For in just 90 minutes of play, the U.S. has helped create something that sends shivers down the spines of foreign experts everywhere – Cocky Tajiks.
Yes, Tajiks are strutting about greater Tajikistan today with chests puffed out. Suddenly in Tajikistan, anything is possible. And as we all are aware, Satan hath no greater ally than an arrogant Tajik.
And sure, aside from the victory by its teens, Tajiks have some things to be proud of. Nearly one-third of its residents don’t live in abject poverty, after all. And if you’re an Afghani drug lord, you pretty much have no choice but to traffic your drugs through Tajikistan if you want to get them into the lucrative Russian market. Also, Tajikistan is just one of only five countries on the planet to share a border with Uzbekistan. So it’s by no means all bad there.
But the recent triumph on the soccer pitch will likely get Tajiks thinking they are on par with the U.S., and this is by no means the case, whatsoever. A simple look at the facts will show that the United States of America is far superior to Tajikistan.
Infant Mortality Rate: When ranked against other industrialized nations, the U.S. ranks second-to-last. However, Tajikistan isn’t an industrialized nation and the U.S. crushes them in this race, as just 6.37 U.S. babies die out of a thousand births. While this lags far behind nations like Sweden (2.76) and Singapore (2.30), it’s way better than Tajikistan (43.64).
Human Rights: An authoritarian state, there have been widespread allegations of torture in Tajikistan. In comparison, the United States, on average, rarely tortures its own citizens, and, for the most part, only tortures non-citizens when the President feels it absolutely necessary.
Health Care: Again, American dominance comes shining through. According to the World Health Organization, the U.S. has the No. 37 health care system in the world, trailing such health-conscious nations as Colombia, Costa Rica and Chile. Tajikistan however ranks a lowly No. 154, which is even worse than Iraq (103).
Military: The U.S. has a military that is used to invade nations like Iraq, Afghanistan, Panama, Nicaragua, Grenada, etc. Tajikistan has never invaded any nation worth noting, and, in fact, American troops are currently stationed in Tajikistan to keep them from getting any ideas.
Paris Hiltons: Not only does the U.S. lead the world in Paris Hiltons (1), it is also a leader in such stars as Britney Spears (1), Lindsay Lohans (1) and Olsen Twins (2). No one famous has ever come from Tajikistan.
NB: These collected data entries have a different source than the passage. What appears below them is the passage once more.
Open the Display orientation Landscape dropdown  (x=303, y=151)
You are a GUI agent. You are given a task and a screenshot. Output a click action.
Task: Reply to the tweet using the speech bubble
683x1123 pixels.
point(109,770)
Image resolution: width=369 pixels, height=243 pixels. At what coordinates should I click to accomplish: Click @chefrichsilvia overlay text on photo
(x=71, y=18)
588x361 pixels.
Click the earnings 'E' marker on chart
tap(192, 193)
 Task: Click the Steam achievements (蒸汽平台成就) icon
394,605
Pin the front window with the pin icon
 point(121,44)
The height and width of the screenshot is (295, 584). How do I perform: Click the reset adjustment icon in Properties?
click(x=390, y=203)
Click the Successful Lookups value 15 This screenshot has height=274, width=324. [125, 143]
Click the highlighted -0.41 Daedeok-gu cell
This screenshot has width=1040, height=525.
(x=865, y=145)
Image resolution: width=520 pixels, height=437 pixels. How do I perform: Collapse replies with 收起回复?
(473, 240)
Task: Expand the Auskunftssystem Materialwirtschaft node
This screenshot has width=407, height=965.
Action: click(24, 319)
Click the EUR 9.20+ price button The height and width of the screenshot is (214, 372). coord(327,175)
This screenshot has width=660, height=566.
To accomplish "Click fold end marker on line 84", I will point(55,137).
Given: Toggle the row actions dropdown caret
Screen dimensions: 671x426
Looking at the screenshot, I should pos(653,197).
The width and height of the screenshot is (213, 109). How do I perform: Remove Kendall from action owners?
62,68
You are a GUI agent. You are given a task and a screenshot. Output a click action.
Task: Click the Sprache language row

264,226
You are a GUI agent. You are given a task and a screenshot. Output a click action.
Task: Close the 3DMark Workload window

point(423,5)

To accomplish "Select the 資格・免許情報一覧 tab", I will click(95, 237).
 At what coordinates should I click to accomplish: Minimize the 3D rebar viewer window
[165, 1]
So while Tajiks gloat over their victory over the United States, it is imperative that they not get too excited about this. Simple statistics prove that the United States is far superior to Tajikistan, in nearly every category.
And for Americans, chin up. The loss to Tajikistan could be construed as painful. But keep in mind, compared to the average Tajik, an American lives a life of luxury. And compared to the rest of the world, the U.S. settles in nicely in the upper middle area in most categories.
So in the end, it comes down to this: while the U.S. may not technically or statistically be the “Greatest Nation on Earth,” it is a far greater nation than Tajikistan in everything that does not consist of teenage boys playing soccer.